§ **Data**
┄┄┄┄┄┄┄┄┄┄
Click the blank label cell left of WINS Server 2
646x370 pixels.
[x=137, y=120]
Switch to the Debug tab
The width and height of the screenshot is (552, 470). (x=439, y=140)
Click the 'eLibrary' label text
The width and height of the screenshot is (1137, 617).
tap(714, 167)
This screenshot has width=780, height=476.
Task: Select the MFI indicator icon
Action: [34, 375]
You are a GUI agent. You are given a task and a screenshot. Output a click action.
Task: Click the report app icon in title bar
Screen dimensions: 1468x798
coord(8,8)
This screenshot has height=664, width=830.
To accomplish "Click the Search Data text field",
┄┄┄┄┄┄┄┄┄┄
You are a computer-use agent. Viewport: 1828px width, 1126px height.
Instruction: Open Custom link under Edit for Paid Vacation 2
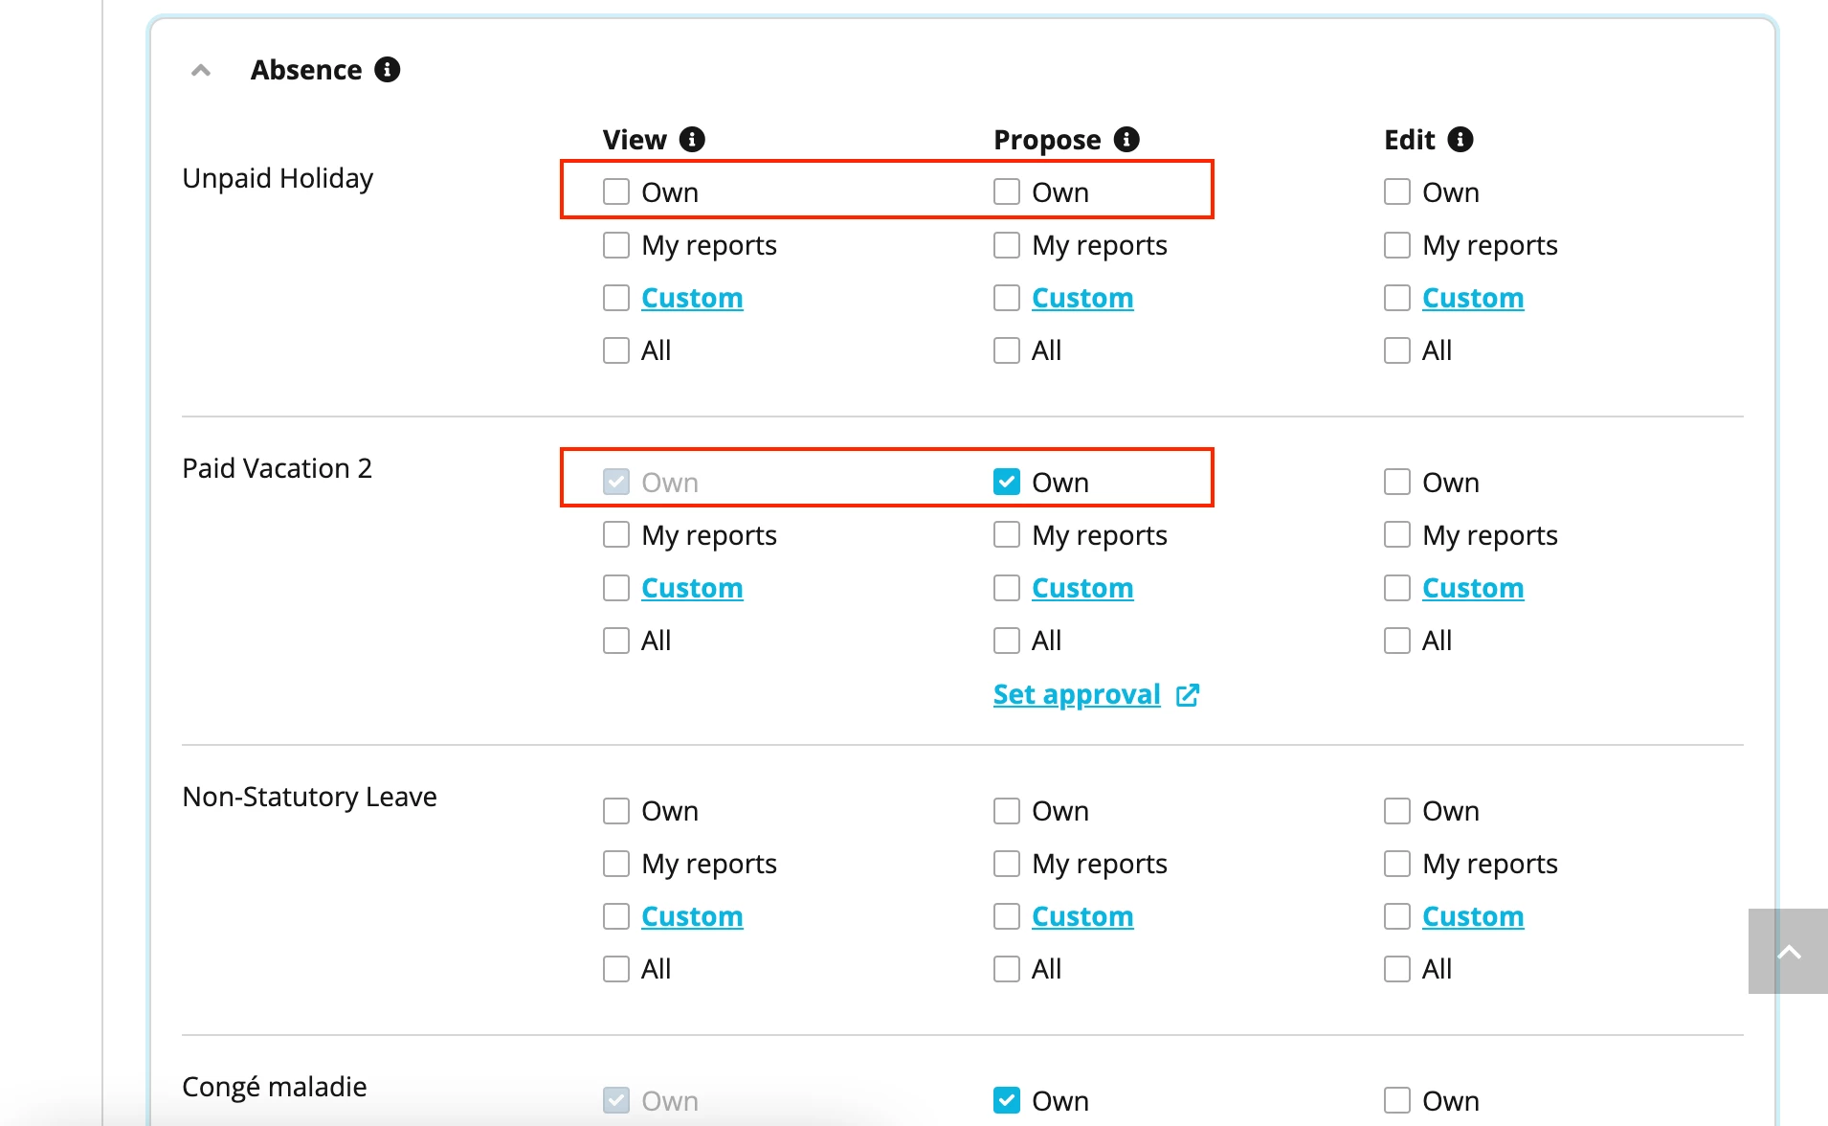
┄┄┄┄┄┄┄┄┄┄
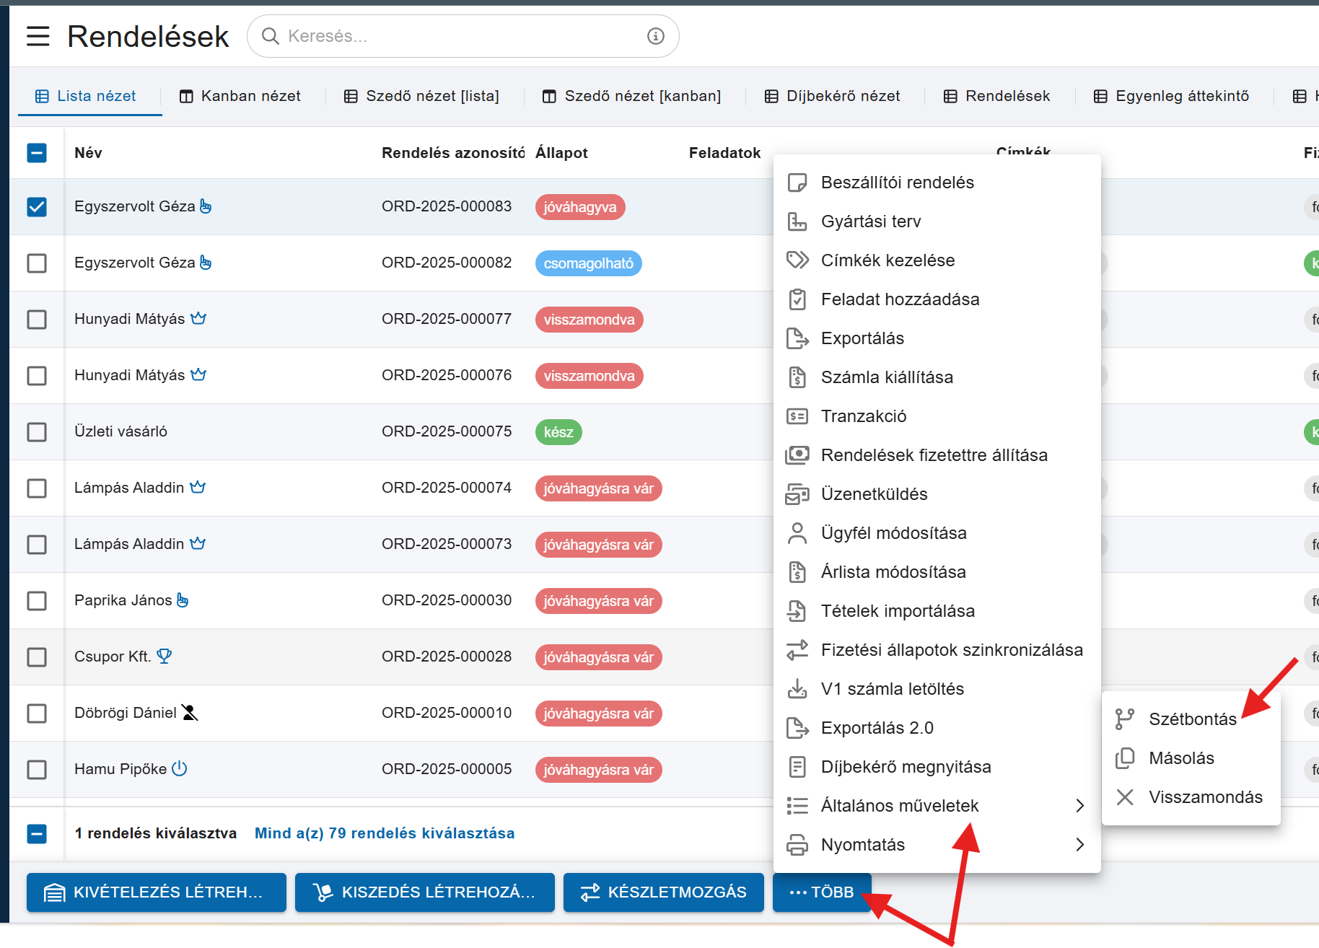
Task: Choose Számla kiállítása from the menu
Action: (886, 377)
┄┄┄┄┄┄┄┄┄┄
Set down, exactly as they stand above, the lines starting with the line with "Switch to the Debug tab" and going on through the line with "You are a GUI", and no others.

§ **Exercise output**
Switch to the Debug tab
The width and height of the screenshot is (552, 470). (x=439, y=140)
Click the 'eLibrary' label text
The width and height of the screenshot is (1137, 617).
tap(714, 167)
This screenshot has width=780, height=476.
Task: Select the MFI indicator icon
Action: [34, 375]
You are a GUI agent. You are given a task and a screenshot. Output a click action.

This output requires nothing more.